« Changer de système »… Le Maire se positionne dans la course à l’Élysée
20 Minutes avec AFP
Publié le 26/07/2026 à 06h05 • Mis à jour le 26/07/2026 à 06h05
Même s’il ne pose pas encore sa candidature explicitement, Bruno Le Maire regarde de plus en plus vers l’Élysée. L’ancien ministre de l’Economie fait en effet une fois de plus connaître son intérêt pour la présidentielle 2027.
Dans un entretien à La Tribune Dimanche, l’ancien locataire de Bercy (2017-2024) dit vouloir « changer de système » et pas seulement le « réformer », jugeant la France engluée dans une « crise de régime larvée ».
Le Maire prône « la rupture »
« Notre modèle est en bout de course. Il ne produit plus les résultats que les Français sont en droit d’attendre, ni pour leur économie, ni pour leur sécurité au quotidien, ni pour l’éducation de leurs enfants. Je le dis avec force : les expédients ne suffiront plus. Il est temps de construire une autre France », exhorte-t-il.
Eloigné depuis deux ans des fonctions politiques, il esquisse les contours d’un programme pour la présidentielle, prônant « la rupture » et « la construction d’un autre modèle », sans pour autant officialiser une candidature. « Mon rôle sera justement de porter ce choix. Jusqu’où ? L’avenir le dira », élude-t-il.
Les candidats se bousculent au centre et à droite
Alors que plusieurs candidats occupent l’espace central et de droite, comme Edouard Philippe, Gabriel Attal et Bruno Retailleau, l’ancien ministre d’Emmanuel Macron fait valoir sa « différence » : « je veux changer de système, pas réformer le système ! Trente années d’expérience m’ont amené à cette conclusion simple : les réformes sont insuffisantes, le changement structurel est nécessaire ». Parmi ses propositions, il suggère que le chef de l’Etat reste en surplomb, à « définir où il veut emmener la France, pas gouverner à la place du gouvernement ».
« Je vois trois priorités : la première est de redonner de la prospérité à un peuple français en appauvrissement accéléré depuis des décennies.
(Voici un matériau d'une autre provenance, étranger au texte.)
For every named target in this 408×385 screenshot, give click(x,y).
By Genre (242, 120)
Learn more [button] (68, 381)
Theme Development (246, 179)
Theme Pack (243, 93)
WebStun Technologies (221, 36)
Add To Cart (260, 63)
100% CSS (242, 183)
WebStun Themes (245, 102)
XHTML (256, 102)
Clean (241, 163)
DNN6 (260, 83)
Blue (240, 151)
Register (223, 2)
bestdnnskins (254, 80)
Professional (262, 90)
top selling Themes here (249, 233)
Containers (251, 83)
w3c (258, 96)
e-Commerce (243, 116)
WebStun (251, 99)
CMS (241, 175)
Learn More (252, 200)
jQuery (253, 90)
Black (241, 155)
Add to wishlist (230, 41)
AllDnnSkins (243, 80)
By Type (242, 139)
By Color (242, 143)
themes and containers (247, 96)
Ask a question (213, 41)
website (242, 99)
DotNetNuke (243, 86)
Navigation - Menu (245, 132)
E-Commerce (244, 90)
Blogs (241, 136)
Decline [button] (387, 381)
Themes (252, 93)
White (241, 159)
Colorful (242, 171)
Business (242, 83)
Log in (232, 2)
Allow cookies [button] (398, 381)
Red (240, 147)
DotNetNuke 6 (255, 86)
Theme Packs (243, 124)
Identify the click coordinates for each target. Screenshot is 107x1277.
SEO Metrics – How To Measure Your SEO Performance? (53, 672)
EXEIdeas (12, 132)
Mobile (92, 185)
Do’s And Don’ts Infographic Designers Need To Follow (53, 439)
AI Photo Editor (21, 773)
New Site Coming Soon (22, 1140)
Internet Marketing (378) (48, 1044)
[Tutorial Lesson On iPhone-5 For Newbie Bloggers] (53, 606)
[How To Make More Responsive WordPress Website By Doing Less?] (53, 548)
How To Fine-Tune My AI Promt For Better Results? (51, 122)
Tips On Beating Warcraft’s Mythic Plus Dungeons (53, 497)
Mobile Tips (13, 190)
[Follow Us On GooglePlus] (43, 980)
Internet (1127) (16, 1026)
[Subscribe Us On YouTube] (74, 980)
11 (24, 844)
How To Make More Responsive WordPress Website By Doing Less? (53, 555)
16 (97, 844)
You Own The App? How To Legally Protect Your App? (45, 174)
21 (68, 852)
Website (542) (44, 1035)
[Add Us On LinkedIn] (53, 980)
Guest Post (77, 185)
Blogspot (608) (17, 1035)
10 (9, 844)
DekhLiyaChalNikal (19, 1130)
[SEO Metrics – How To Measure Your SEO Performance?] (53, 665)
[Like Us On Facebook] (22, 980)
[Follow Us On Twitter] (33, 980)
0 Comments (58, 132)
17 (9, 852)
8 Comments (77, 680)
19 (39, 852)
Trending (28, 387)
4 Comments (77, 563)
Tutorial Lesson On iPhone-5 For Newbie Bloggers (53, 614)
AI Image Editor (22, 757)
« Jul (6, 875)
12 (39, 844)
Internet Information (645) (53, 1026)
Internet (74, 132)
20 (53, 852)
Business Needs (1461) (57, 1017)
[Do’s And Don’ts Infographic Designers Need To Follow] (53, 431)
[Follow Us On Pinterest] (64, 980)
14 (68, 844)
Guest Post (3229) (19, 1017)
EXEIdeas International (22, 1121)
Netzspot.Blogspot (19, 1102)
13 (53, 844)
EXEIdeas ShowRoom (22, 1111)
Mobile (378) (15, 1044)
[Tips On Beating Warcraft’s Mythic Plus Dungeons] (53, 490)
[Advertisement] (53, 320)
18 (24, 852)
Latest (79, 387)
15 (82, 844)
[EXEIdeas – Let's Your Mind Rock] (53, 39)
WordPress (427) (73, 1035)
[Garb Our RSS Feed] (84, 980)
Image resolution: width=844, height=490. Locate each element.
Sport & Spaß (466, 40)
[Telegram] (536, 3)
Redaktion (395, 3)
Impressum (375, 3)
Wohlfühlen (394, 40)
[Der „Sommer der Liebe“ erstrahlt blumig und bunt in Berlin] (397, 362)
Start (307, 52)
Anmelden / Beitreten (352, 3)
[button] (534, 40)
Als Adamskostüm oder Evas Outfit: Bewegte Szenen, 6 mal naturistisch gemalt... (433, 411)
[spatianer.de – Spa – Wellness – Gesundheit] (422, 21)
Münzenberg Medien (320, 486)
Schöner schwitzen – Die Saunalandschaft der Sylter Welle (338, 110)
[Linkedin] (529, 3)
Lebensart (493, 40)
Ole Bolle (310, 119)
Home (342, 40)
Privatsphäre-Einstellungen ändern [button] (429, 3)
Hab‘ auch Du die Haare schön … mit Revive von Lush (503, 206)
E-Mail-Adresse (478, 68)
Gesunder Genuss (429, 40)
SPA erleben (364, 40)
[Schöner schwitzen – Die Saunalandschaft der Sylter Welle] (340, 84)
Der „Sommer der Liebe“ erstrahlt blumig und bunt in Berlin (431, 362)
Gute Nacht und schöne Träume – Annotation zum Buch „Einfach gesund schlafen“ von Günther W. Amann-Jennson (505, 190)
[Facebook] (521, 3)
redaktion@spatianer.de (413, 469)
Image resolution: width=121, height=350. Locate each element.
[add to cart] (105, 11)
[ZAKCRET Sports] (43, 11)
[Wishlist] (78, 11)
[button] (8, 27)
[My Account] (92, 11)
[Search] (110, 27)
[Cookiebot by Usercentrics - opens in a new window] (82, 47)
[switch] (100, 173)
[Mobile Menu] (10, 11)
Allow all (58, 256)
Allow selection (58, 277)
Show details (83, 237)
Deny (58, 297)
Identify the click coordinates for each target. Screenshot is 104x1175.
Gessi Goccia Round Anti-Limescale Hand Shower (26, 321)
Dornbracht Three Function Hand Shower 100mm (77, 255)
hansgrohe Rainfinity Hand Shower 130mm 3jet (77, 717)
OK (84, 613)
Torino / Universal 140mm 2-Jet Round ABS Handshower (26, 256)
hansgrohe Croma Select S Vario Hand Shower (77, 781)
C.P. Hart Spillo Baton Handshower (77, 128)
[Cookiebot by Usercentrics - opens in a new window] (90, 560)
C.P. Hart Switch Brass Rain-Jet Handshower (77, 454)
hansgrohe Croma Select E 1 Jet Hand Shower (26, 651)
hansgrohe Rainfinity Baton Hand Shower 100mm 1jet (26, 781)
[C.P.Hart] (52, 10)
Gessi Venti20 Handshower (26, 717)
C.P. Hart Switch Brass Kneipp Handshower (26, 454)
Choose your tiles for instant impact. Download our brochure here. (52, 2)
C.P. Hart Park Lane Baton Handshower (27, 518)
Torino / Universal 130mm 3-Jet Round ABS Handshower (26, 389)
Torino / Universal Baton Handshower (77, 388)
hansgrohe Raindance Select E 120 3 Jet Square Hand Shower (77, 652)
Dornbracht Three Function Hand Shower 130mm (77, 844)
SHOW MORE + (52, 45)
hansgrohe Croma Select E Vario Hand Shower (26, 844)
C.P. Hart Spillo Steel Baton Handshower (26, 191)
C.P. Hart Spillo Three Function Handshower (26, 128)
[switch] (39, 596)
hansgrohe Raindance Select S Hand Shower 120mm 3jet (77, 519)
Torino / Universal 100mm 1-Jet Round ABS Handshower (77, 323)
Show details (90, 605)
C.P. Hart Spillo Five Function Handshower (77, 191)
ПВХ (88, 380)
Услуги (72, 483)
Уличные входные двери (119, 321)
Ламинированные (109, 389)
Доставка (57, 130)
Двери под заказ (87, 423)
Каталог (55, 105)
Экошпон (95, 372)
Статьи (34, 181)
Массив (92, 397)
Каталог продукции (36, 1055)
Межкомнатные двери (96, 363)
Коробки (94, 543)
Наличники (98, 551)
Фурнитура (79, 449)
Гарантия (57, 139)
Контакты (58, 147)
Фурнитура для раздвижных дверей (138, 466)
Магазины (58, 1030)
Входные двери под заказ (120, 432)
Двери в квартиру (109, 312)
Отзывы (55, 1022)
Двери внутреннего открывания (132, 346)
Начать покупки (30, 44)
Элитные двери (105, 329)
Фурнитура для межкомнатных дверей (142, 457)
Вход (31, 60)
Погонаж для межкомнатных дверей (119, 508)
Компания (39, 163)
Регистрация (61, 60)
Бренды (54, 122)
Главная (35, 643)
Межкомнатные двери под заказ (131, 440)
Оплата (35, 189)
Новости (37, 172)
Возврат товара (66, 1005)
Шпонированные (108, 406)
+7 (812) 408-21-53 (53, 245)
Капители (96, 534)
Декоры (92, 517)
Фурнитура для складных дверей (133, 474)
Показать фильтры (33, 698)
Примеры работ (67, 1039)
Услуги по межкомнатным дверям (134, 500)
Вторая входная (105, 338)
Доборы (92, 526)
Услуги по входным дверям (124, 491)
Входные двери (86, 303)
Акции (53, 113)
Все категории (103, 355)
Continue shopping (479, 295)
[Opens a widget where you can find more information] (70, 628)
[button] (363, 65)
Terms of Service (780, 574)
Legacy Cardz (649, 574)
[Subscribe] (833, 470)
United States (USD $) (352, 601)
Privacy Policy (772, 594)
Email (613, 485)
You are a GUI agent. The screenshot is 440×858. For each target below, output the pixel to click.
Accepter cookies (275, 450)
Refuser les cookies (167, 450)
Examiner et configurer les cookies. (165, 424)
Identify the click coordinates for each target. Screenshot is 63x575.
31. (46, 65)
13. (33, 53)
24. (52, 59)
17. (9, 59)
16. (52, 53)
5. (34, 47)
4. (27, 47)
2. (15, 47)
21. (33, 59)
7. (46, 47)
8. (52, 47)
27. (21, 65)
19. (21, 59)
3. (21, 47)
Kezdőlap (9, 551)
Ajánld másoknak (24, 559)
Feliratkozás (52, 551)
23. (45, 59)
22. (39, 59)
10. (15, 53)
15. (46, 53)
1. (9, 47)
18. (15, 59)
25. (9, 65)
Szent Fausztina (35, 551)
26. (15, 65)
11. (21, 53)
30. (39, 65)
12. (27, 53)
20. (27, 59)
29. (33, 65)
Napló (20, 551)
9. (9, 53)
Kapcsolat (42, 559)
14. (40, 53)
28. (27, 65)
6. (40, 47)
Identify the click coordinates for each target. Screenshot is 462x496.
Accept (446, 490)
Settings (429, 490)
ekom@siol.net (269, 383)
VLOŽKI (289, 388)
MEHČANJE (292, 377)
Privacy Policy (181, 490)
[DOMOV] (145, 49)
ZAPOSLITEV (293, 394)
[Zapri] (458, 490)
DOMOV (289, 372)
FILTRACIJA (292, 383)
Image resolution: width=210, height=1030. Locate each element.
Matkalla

Le travail doit payer et les entreprises doivent être libérées », détaille-t-il. « La deuxième priorité est de rétablir l’autorité de l’État : la même règle doit être appliquée partout, pour tous, tout le temps. La peur doit changer de camp ». Quant à « la troisième, c’est l’Allemagne. Il n’y a qu’avec elle que nous pourrons construire une Europe capable de résister aux puissances chinoise et américaine », appuie l’ancien candidat à la primaire de la droite en 2016.
Un retour politique raté
Interrogé par ailleurs sur sa conception du modèle social, il juge qu’il doit se cantonner à « un filet de sécurité, pas un open bar ». « La réponse est donc dans le travail pour tous, pas dans de nouvelles aides. La protection doit être réservée exclusivement aux plus fragiles ».
Notre dossier sur la Présidentielle 2027
Bruno Le Maire était brièvement revenu au gouvernement à l’automne 2025, lors du vaudeville ayant conduit à la chute en douze heures de l’équipe Lecornu 1. Nommé aux Armées, il avait cristallisé les récriminations, ses contempteurs lui faisant endosser le dérapage des finances publiques, en n’ayant pas su fermer le robinet après le Covid-19.